À FAIRE:
• a. Répondez à ces questions sur l'extrait consacré à Kamel Chikhi :
(i) Quel âge a Kamel Chikhi selon l'extrait ?
(ii) Dans quel port la cocaïne a-t-elle atterri ?
(iii) En quelle qualité Kamel Chikhi travaillait-il avec son père au début de sa carrière ?
• b. Reprenez le récit sur Kamel Chikhi à la suite de sa dernière phrase.

EXTRAIT:
□ □ □ □ □
Un témoin de ce vieux quartier se rappelle de l'installation de Kamel le Boucher pour la première fois face à la station de l'Etusa de façon illégale
Les témoignages que nous avons récoltés auprès des gens qui habitent le quartier où les Chikhi vivent, affirment que «Kamel Chikhi est connu pour son appartenance au parti de Nahnah, et ça ne date pas d'aujourd'hui, ça remonte à des années», précise Hakim, un habitant du quartier.
L'affaire des 701 kilos de cocaïne a provoqué un «séisme» politique sans précédent au sein de la classe politique. Les dessous de ce scandale du siècle n'ont épargné aucun espace de la société, tout le monde se met à l'heure de cet événement qui a défrayé la chronique.
Au-delà de l'affaire du point de vue judiciaire et loin de ses conséquences politiques et ses décantations qui n'en finissent pas, nous voulons relater le cas avec un regard proche de la vie et les avis des gens qui ont connu celui par qui le scandale est arrivé, à savoir Kamel Chikhi dit «le Boucher». Qui est ce personnage? Comment a-t-il pu atteindre le «firmament» de cette «gloire» en un temps record, alors qu'il n'a que 40 ans?
Toutes ces questions ne s'inscrivent pas dans un processus visant à établir les faits et essayer de trouver des réponses quant à la responsabilité juridique sur l'affaire de 701 kilos de cocaïne qui a sillonné les océans du monde et la mer Méditerranée pour atterrir au port d'Oran. Nous avons jugé utile de nous rapprocher de l'entourage de celui qui est devenu source à matière dans les médias nationaux et internationaux. Faire parler des gens via des témoignages sur la vie de ce milliardaire, voire un richissime de la place d'Alger. Il faut reconnaître que ce n'est pas une mince affaire d'aborder ce volet qui a trait à Kamel Chikhi qui a commencé sa carrière en travaillant avec son père dans le petit local commercial en sa qualité de vendeur de viande. D'ailleurs, ce qualificatif qui s'est transformé en un sobriquet pour désigner son nom à savoir «Kamel le Boucher» l'a toujours accompagné, la preuve que le scandale des 701 kilos du cocaïne a été estampillée du sceau de ce sobriquet, «Le Boucher».
□ □ □ □ □
LIGNES DE DONNÉES:
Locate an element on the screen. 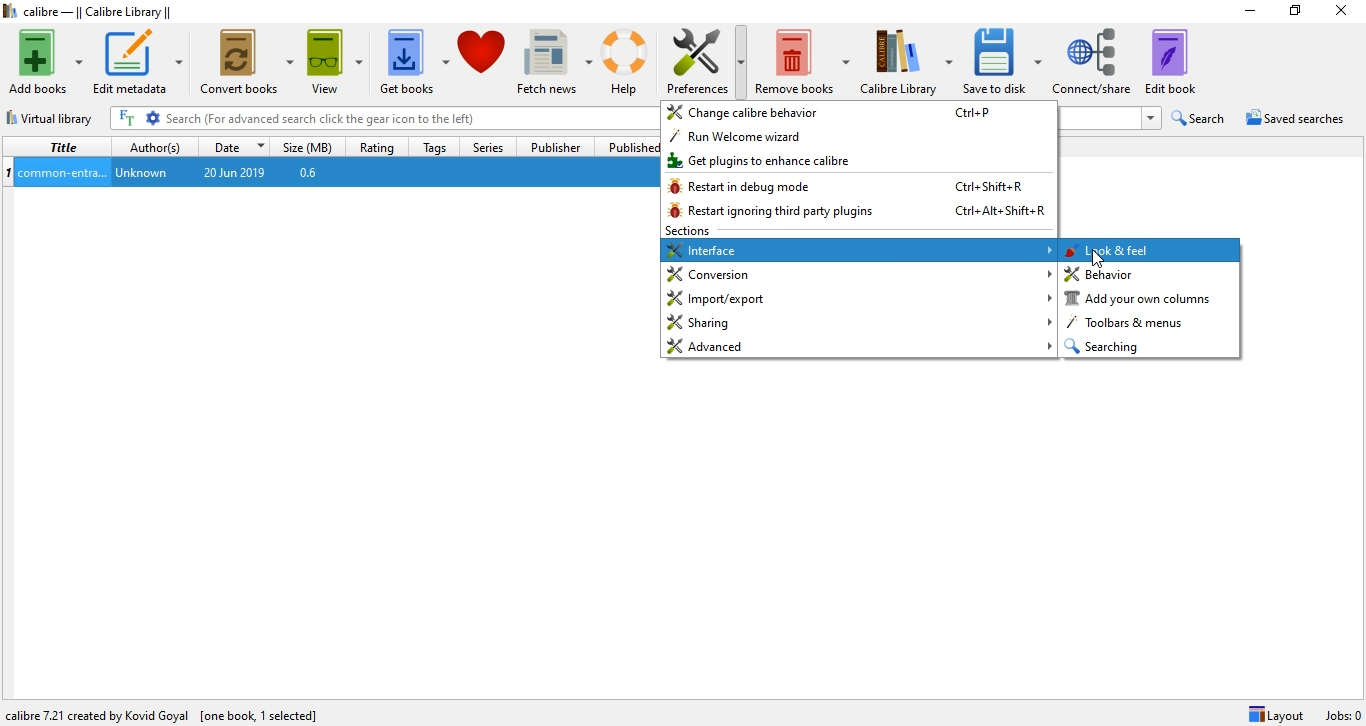  Preference is located at coordinates (709, 55).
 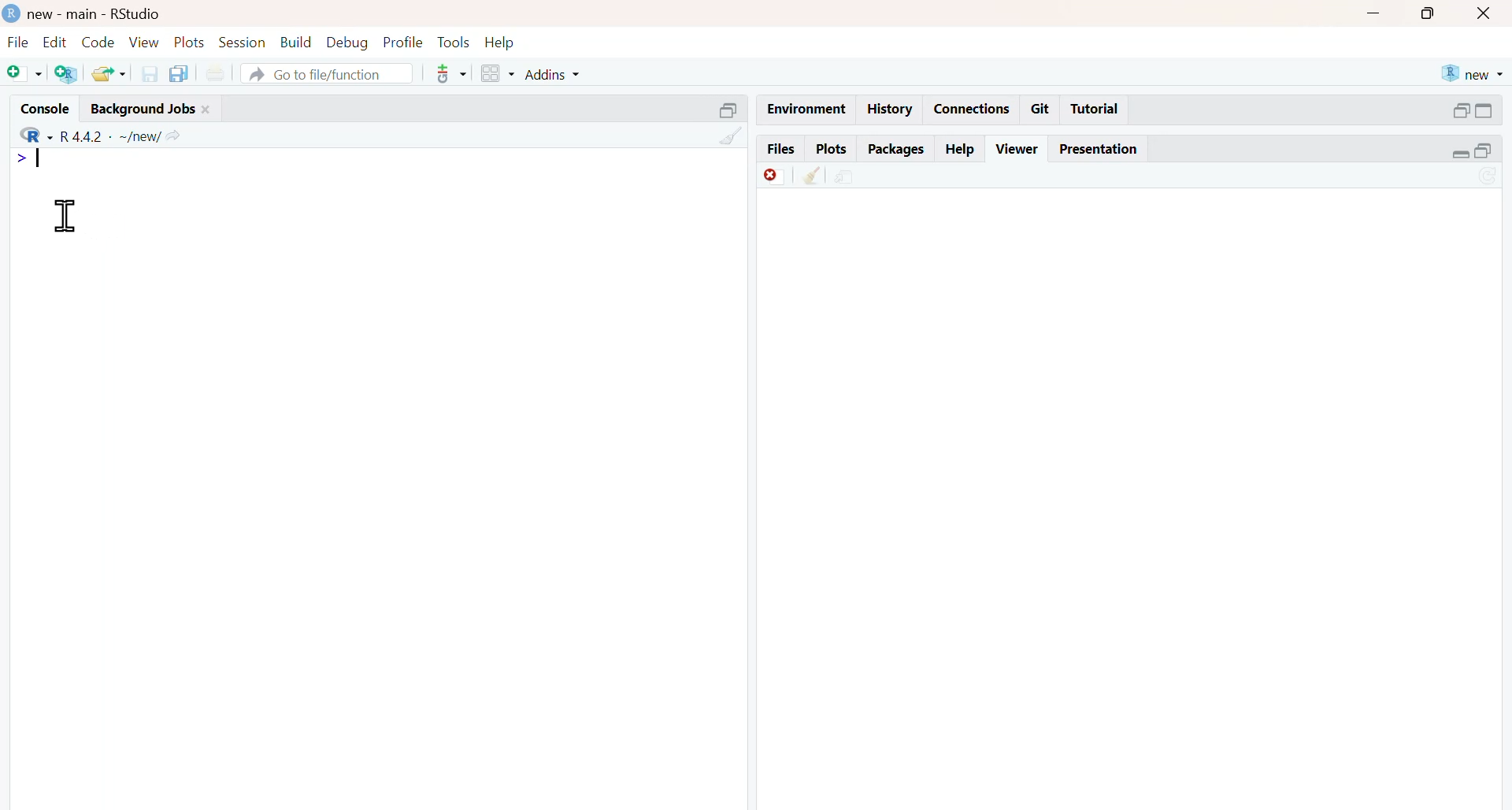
□ □ □ □ □
RÉPONSES AUX EXERCICES:
• a.
(i) Il a 40 ans.
(ii) Au port d'Oran.
(iii) En qualité de vendeur de viande.

• b.
Une montée fulgurante
L'itinéraire de Kamel Chikhi n'est pas du tout reluisant, ce sont les témoignages des gens du quartier de Ben Omar situé dans la commune de Kouba qui rapportent certains faits en rapport avec sa montée en flèche. Kamel Chikhi est venu avec toute sa famille durant les années 90 au quartier précité. Sa pérégrination a fait son chemin à partir de la ville de Lakhdaria, une ville qui dépend de la wilaya de Bouira où son père exerçait l'activité de boucherie. Mais ce métier a été développé par son fils avec plus d'efficacité et de dividendes une fois installé à Kouba. Un témoin de ce vieux quartier se rappelle de l'installation de Kamel le Boucher pour la première fois face à la station de l'Etusa de «façon illégale en squattant l'espace mitoyen avec les gradins du stade Belhadad. C'était là où Kamel Chikhi a fait dans la concurrence avec les bouchers du quartier et même de toute la commune de Kouba. La viande qu'il vendait était moins chère par rapport à celle vendue par les autres bouchers du patelin», affirme notre témoin, Farid habitant la cité El Bahia non loin du quartier de Ben Omar. La famille Chikhi est connue par sa vie comme tous les citoyens lambda, mais surtout par le «squat» de l'espace situé dans un endroit commercial par excellence de par la mobilité qui caractérise le lieu. Le premier pas était déjà franchi d'une «façon illégale», qui lui a permis de s'offrir un local en étant un indu occupant de manière flagrante.
Kamel Chikhi est vu autrement par les habitants du quartier de Ben Omar. Cet homme qui fait parler de lui via les médias et les réseaux sociaux n'est pas aussi connu de cette façon spectaculaire. Les gens de Kouba n'ont pas un avis aussi péremptoire sur la personne du «Boucher» qui est qualifié par certains comme le «Pablo Escobar algérien». Ce qualificatif n'est pas utilisé par ceux qui connaissaient Kamel Chikhi, la raison est simple, l'homme qui est aujourd'hui interpellé dans l'affaire des 701 kilos de cocaïne est vu comme un «moine» par certains.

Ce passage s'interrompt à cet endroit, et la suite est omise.